Charcot–Marie-Tooth (CMT) disease is the most common inherited neuropathy. In this study, we aimed to analyze the genetic spectrum and describe phenotypic features in a large cohort from Türkiye.

Methods

Demographic and clinical findings were recorded. Patients were initially screened for PMP22 duplication. Targeted sequencing or whole-exome sequencing was performed in duplication-negative patients.

Results

Overall, 311 patients from 265 families were included. Demyelinating CMT (67.4%) was more common than axonal (20.5%) and intermediate subtypes (11.7%). PMP22 duplication was the most frequent mutation, followed by pathogenic variants in GJB1, MFN2, SH3TC2, and GDAP1 genes. MPZ-neuropathy was rare in our cohort (3.0%). Interestingly, CMT4 is the second most common type after CMT1. Lower extremity weakness and foot deformities were the most frequent presenting complaints. Striking clinical features included a high frequency of scoliosis in SH3TC2, peripheral hyperexcitability in HINT1, and central nervous system findings in GJB1. Autosomal recessive CMT subtypes had higher CMTESv2 scores when compared to autosomal dominant ones (12.39 ± 4.81 vs. 8.36 ± 4.15, p: 0.023).
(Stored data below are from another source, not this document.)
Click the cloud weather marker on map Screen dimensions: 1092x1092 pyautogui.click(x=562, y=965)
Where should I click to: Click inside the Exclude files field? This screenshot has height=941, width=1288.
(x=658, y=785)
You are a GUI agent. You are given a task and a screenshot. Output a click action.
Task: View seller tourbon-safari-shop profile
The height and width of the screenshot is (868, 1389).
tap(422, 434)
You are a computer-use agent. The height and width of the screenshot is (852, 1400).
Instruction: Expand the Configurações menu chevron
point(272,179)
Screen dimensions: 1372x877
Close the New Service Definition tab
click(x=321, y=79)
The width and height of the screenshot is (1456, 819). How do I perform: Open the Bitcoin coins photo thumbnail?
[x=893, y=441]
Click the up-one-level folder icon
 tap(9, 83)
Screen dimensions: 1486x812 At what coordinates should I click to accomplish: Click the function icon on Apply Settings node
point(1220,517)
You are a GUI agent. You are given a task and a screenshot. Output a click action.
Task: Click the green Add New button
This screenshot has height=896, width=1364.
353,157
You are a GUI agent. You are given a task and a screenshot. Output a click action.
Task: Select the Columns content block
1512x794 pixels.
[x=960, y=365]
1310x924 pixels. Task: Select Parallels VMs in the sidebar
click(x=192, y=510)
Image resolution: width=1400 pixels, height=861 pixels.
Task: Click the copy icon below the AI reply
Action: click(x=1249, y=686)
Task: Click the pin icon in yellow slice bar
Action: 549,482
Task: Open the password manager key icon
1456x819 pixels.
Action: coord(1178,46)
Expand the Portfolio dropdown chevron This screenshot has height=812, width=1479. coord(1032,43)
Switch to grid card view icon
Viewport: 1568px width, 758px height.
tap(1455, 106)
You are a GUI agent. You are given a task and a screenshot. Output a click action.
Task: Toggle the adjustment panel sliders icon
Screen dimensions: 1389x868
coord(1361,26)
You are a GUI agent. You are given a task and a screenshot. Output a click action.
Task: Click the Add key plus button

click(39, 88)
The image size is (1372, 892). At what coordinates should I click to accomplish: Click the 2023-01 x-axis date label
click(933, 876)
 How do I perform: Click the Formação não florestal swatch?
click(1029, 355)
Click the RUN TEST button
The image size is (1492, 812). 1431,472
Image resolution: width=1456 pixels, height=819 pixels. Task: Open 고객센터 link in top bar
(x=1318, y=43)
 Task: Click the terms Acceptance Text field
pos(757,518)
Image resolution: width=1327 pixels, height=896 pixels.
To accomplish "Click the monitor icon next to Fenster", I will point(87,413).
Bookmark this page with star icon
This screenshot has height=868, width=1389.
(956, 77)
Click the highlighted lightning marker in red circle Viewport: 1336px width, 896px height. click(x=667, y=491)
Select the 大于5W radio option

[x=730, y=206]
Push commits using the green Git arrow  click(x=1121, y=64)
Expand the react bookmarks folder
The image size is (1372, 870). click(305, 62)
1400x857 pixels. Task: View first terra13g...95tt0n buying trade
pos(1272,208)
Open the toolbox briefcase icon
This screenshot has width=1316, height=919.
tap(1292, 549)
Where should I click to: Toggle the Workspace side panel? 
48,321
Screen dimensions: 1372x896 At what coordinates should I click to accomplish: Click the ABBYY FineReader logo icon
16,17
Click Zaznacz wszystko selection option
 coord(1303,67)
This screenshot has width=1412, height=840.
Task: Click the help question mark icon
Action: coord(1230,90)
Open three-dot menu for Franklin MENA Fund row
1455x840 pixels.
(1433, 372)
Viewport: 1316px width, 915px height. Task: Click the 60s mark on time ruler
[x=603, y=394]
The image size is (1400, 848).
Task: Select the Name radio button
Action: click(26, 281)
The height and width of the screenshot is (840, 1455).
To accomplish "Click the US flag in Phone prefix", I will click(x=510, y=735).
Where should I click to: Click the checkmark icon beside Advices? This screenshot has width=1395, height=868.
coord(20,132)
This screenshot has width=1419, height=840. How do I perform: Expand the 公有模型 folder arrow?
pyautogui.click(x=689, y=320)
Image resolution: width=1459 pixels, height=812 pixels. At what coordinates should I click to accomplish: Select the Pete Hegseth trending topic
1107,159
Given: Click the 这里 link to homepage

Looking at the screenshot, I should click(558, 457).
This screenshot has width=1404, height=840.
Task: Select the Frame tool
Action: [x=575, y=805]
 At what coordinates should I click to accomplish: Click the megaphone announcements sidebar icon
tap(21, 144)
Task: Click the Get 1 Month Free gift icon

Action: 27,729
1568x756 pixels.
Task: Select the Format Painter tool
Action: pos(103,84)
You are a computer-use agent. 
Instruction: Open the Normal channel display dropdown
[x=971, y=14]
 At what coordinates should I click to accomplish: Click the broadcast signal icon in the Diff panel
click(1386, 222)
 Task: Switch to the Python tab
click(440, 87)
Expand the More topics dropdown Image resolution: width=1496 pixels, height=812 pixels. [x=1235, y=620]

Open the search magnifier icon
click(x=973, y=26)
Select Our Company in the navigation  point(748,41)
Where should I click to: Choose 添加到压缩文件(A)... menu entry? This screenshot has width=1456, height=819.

Twenty-one patients used wheelchairs during their last examination. Among them, 16 had an autosomal recessive subtype. Causative variants were identified in 31 genes, including 28 novel pathogenic or likely pathogenic changes.

Conclusions

Our findings provided robust data regarding the genetic distribution of CMT in Türkiye, which may pave the path for building population-specific diagnostic gene panels. Rare autosomal recessive subtypes were relatively frequent in our cohort. By analyzing genotype–phenotype correlations, our data may provide clinical clues for clinicians.